Catching the Bus (Part I)
When thinking about parallelizing programs, one's main concern is typically inter-process communication. Achieving good parallel performance is challenging, even impossible, if there are many inter-processor dependencies, since every processor may need to frequently wait for results from the others. To gain performance from multi-core in these situations it is necessary to come up with totally new algorithms.
Consequently, the most obvious
candidates for easy parallelization among existing algorithms
are problems where each processor can be given a load of work to do,
independently from all the others. Examples include
raytracing, computing matrix products, and image convolution.
However, there is a problem which is often overlooked (especially by
theoreticians who may not consider low level implementation details):
on a shared memory machine there is only one data bus!

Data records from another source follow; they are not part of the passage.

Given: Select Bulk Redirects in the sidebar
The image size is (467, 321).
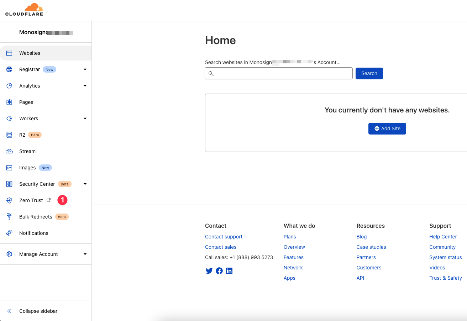Looking at the screenshot, I should [x=36, y=217].
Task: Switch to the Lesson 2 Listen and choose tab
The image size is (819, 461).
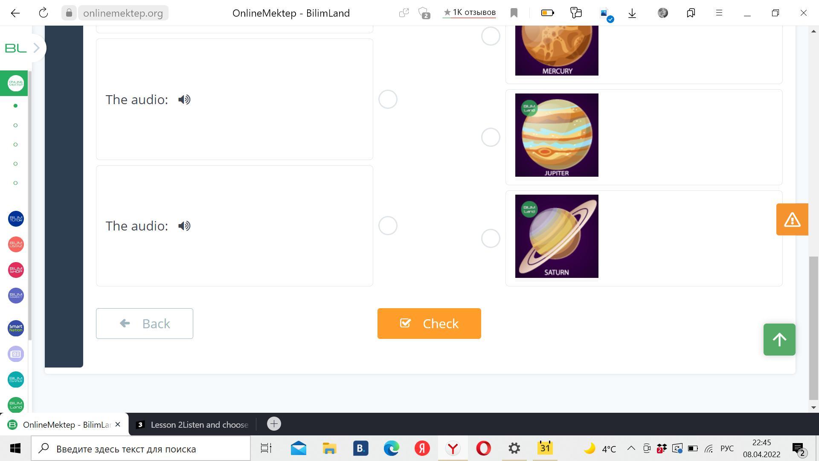Action: [192, 425]
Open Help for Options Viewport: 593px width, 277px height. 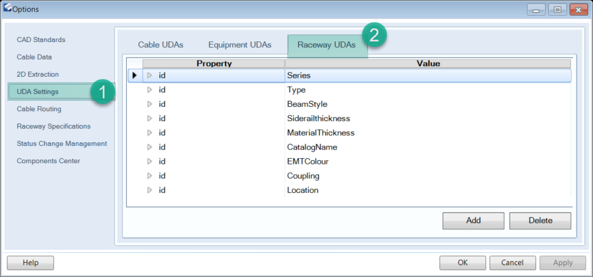[30, 262]
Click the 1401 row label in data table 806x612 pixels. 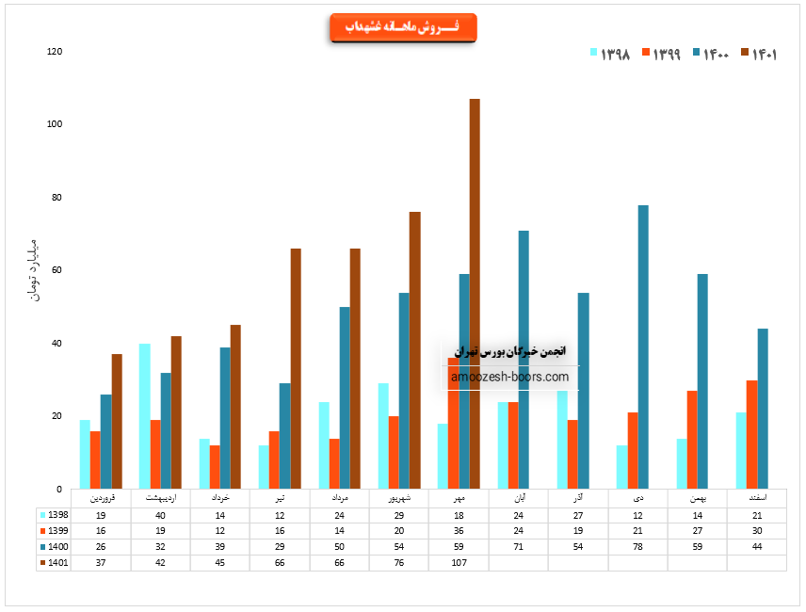(56, 562)
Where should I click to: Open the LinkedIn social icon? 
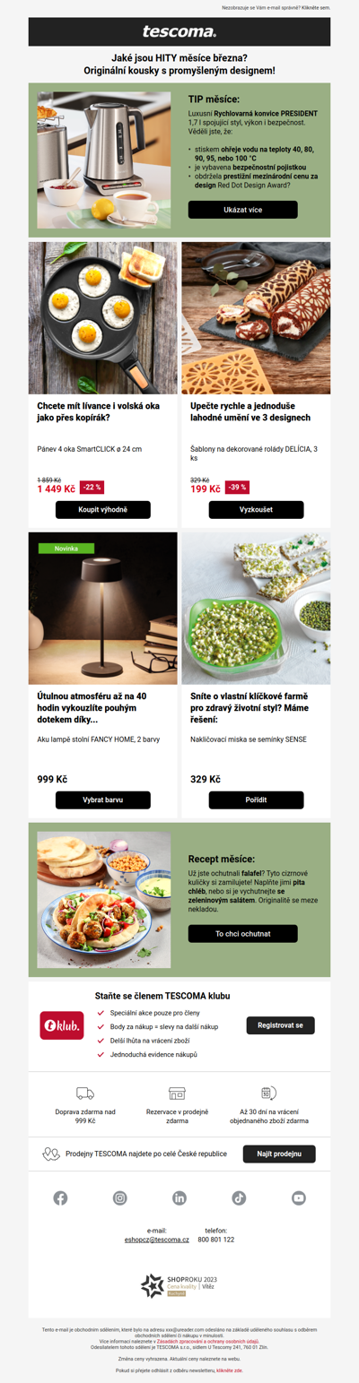(180, 1197)

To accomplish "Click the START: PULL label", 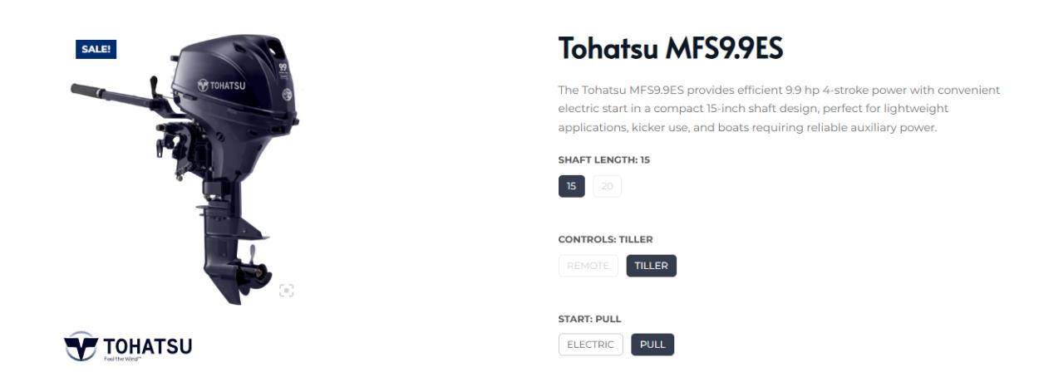I will point(589,318).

This means that although a given data-intensive algorithm is
parallelizable, limited memory bandwidth may degrade performance.
As an example,
consider image convolution. Say we have a 3000x2500 image which we
want to sharpen using a 5x5 matrix filter. The standard way to do
this is to apply the matrix to every pixel in the image (perhaps
excluding a small number of border pixels, an irrelevant complication
which we ignore here). There are 7.5 million pixels, and the filter
can be applied to any two pixels independently. On a dual core
machine the obvious way to parallelize this is to give each core 3.75
million pixels and the sharpening matrix and let them get on with the
job. This appears to be embarrassingly parallel, and we
would quite reasonably expect run-time to approach ½ of the
serial run-time. However, the computation involved in applying the
filter to a pixel (75 floating point multiplications and 75 floating
point additions for a colour pixel, perhaps fewer if we can identify
zeros and ones in the matrix) cannot all be done in registers on a
Pentium. The problem is that both cores are simultaneously accessing
main memory all the time, and the bus cannot cope.
In a series of blog posts I hope to illustrate some ways to cope with this problem which involve managing registers, L1 and L2 caches properly.